This gave me these files
16s-merged-seqs60_99.qzv (1.2 MB)
not16s-merged-seqs60_99.qzv (1.1 MB)

Then I converted these files into tsv metadata files, and used these as the filter for my merged tables from dada2.

#16s
qiime tools export --input-path 16S-merged-seqs60_99.qza --output-path sequences_exported_99/
#this gives a fasta file that must be converted into a tvs with proper headings (#OTUID; Sequences)
qiime feature-table filter-features --i-table merged-table.qza --m-metadata-file 16s-merged-seqs60_99.tsv --o-filtered-table 16s-filtered-table60_99.qza
qiime feature-table summarize --i-table 16s-filtered-table60_99.qza --o-visualization 16s-filtered-table60_99.qzv


#not 16S
qiime tools export --input-path not16s-merged-seqs60_99.qza --output-path sequences_exported_ITS_99/
#this gives a fasta file that must be converted into a tvs with proper headings (#OTUID; Sequences)
qiime feature-table filter-features --i-table merged.qza --m-metadata-file not16s-merged-seqs60_99.tsv --o-filtered-table not16s-filtered-table60_99.qza
qiime feature-table summarize --i-table not16s-filtered-table60_99.qza --o-visualization not16s-filtered-table60_99.qzv

This is where something went wrong - I have no reads left!
not16s-filtered-table60_99.qzv (724.9 KB)
16s-filtered-table60_99.qzv (758.1 KB)

This is the exact same code that I ran the first time, and the only difference is that I used the 99% reference database from SILVA. Am I just missing something?

Thanks in advance!
Laura

1 Like

Hi @LauraMason,
I’m not too sure what is going on here yet. Can you try running filter-features without the converting to a .tsv, changing headings etc step? As I mentioned before you don’t actually need to do this step as the --m-metadada parameter in filter-features will accept your your hits.qza and misses.qza sequence files as is. I’m wondering if something is going wrong in that process. If that doesn’t work would you be willing to share your merged table and those misses/hits artifacts? You can DM those to me if you’d rather not post them publicly.

1 Like

Hi
I think that worked - thanks for your help!
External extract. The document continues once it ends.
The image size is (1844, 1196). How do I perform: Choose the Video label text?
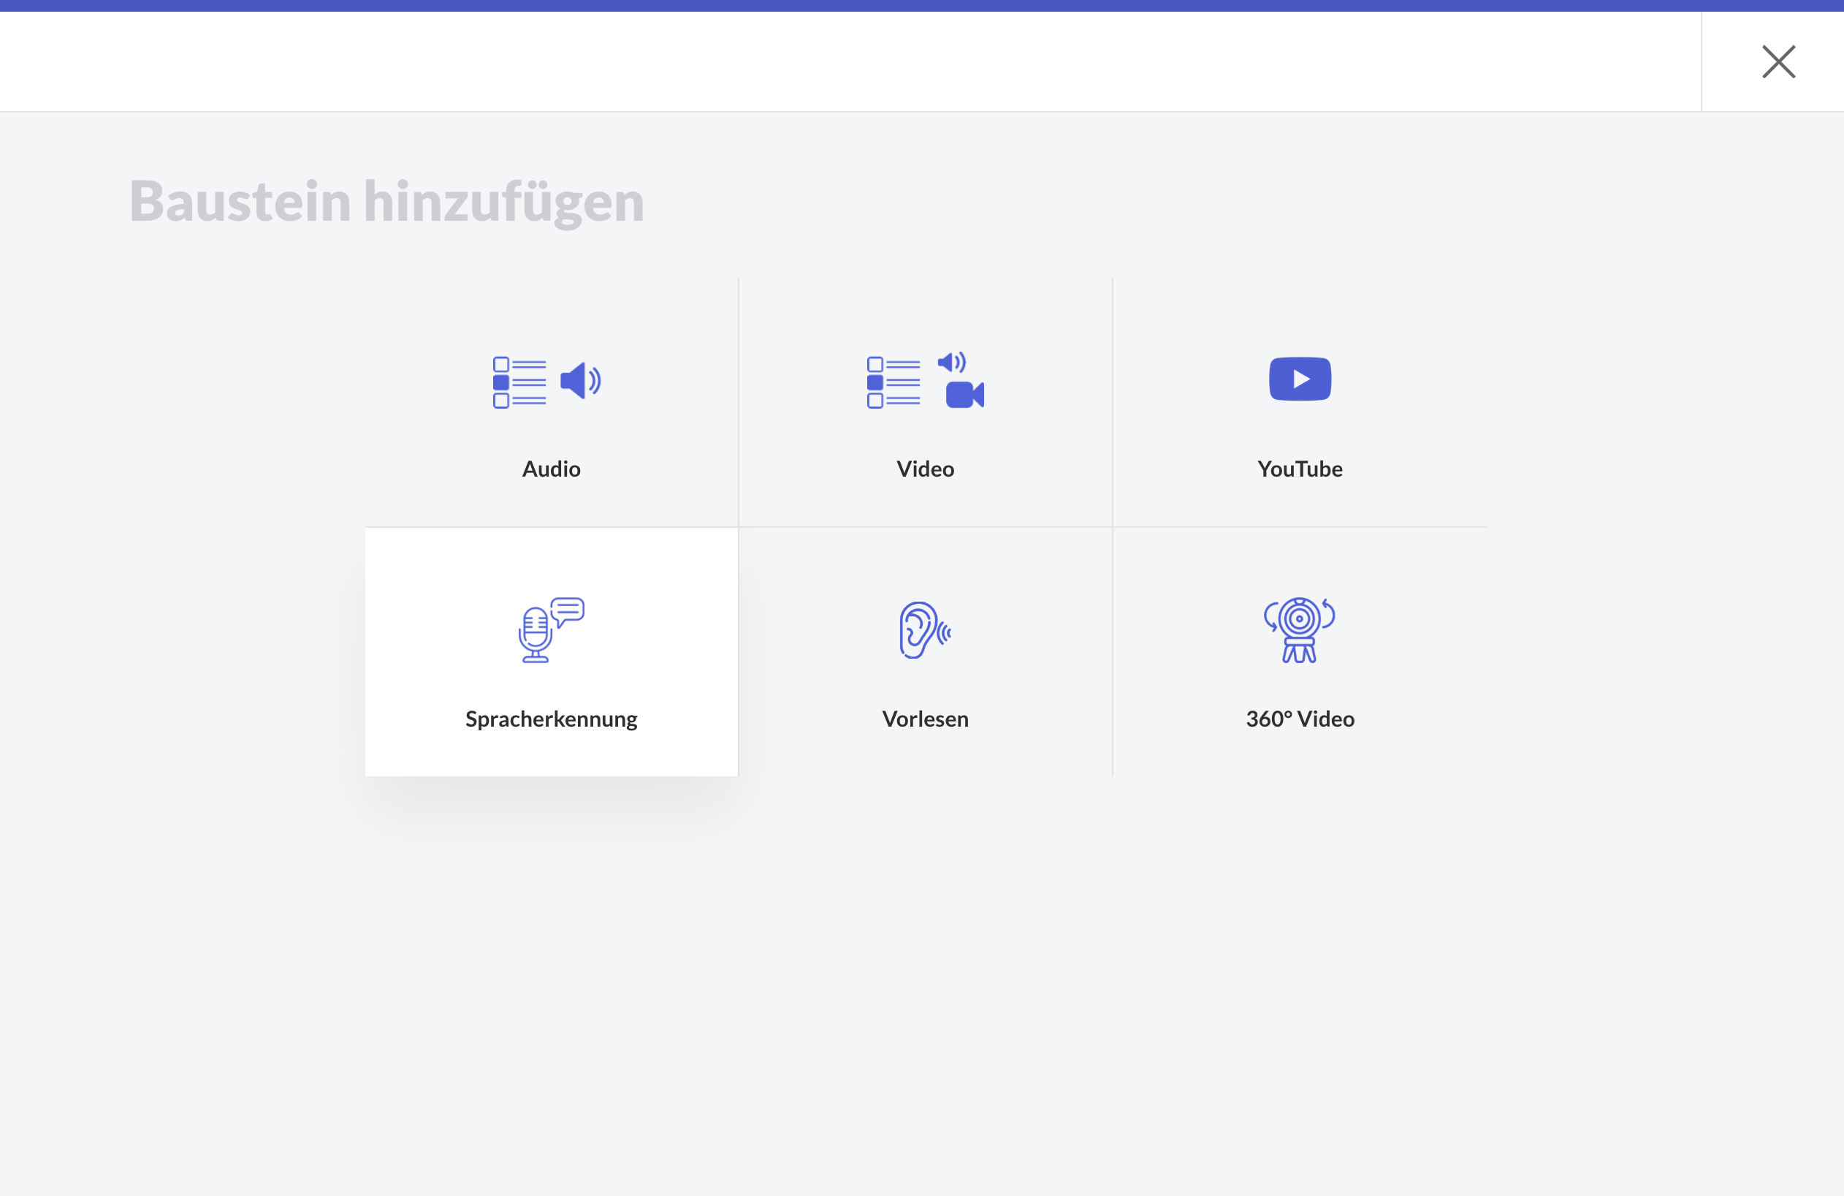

The provenance file looks kind of wild, but the tables and sequence files have the same number of features.
Any ideas why using the .qza file worked for this and the .tsv worked for my original 97% pass?
As always,
I appreciate the help!

not16S-merged-seqs-2gt360_99_June3.qzv (1.5 MB)
not16s-merged-seqs-gt360_June3.qzv (1.8 MB)
16s-table-merged_gt3_June3.qzv (1.4 MB)
16s-merged-seqs-gt360_99b_June3.qzv (1.6 MB)

1 Like

@LauraMason, can you provide an example of your converted TSV files?